## [DIRECTIONS FOR THIS TASK]
Please continue the text below on Church, State, and voting, picking up after its last sentence; the lines after it are separate from it.

## [DOCUMENT PASSAGE]
Since I’ve gone on so long about that issue, I’ve leave the question of the mortal sinfulness of casually smoking marijuana aside for now, in order to avoid going on and on. I can address that in a further post if you’d like.
 
As you can see, this issue gets at the heart of the relationship between Church and State, and I find his view sensible. Abortion and other injustices should be opposed, and it may be even sinful to vote for a “prochoice” candidate, but how about these other issues like marijuana? I think he raises a powerful argument and a sensible view of the government. We should not treat it is an instrument of the Church to enforce all Catholic teaching - only those teachings where someone else is being harmed in some way.

I also find this to be a more fertile environment for the Church, since people tend to be resentful of the Church when it appears that it is overreaching.

What do you guys think?
 
I admit that I have not read through the entire exchange, but my overall opinion is this.

The “State” will reflect, to a great extent, the beliefs of the population.
Those entering the voting booth should not be asked, or expected, to leave their “beliefs”, "faith, "or “morality” outside. To do so would be to lie to “the state” and possibly cause it to take some action not in accordance with the will of the majority.

## [INFORMATION PROVIDED]
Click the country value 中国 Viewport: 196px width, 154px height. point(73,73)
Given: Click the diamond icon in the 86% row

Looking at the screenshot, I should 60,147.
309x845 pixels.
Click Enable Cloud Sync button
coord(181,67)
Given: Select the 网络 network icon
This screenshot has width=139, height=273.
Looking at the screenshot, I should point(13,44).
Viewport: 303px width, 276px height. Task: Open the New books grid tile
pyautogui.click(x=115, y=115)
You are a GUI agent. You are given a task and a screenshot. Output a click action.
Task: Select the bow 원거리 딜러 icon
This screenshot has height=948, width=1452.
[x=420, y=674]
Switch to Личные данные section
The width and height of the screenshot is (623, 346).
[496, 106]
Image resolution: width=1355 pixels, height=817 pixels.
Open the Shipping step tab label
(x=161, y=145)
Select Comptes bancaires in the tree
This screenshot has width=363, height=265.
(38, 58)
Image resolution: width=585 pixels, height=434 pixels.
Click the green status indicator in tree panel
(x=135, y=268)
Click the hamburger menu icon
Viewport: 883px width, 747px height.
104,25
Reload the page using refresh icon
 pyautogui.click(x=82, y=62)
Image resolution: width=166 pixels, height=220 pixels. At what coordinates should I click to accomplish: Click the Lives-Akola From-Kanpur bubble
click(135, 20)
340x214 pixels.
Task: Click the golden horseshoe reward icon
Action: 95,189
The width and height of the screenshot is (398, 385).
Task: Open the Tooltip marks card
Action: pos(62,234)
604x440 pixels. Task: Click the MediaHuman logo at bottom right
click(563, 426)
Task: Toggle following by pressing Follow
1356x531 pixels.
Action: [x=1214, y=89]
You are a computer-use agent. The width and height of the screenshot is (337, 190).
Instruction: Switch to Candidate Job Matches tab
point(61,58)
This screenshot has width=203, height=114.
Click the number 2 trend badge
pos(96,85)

## [TASK ANSWER]
Now the above is, of course, overly simplified for “the state”, must take other factors into consideration than simply the “will of the voters”, like whether whether something is “constitutional”.

In regards to legalizing marijuana, the question becomes one of where one draws the line. Alchohol is legal and consumed in moderation by many Catholics. Cigarettes remain legal even though many millions are spent, by the government and the tobbacco companies themselves, trying to get people to quit. Yet “pot” remains illegal?

I don’t know that Catholic teaching is that clear or adamant in this area for one to say that a Catholic should always vote one way or the other (unlike abortion). I think Catholics are free to vote their conscience on this matter and neither way would be sinful or contrary to Church teaching.

Just my 2c

Peace
James
 
Well, I profoundly agree with him, whoever he is.

Legalize and tax it already. The whole debate is getting tiresome.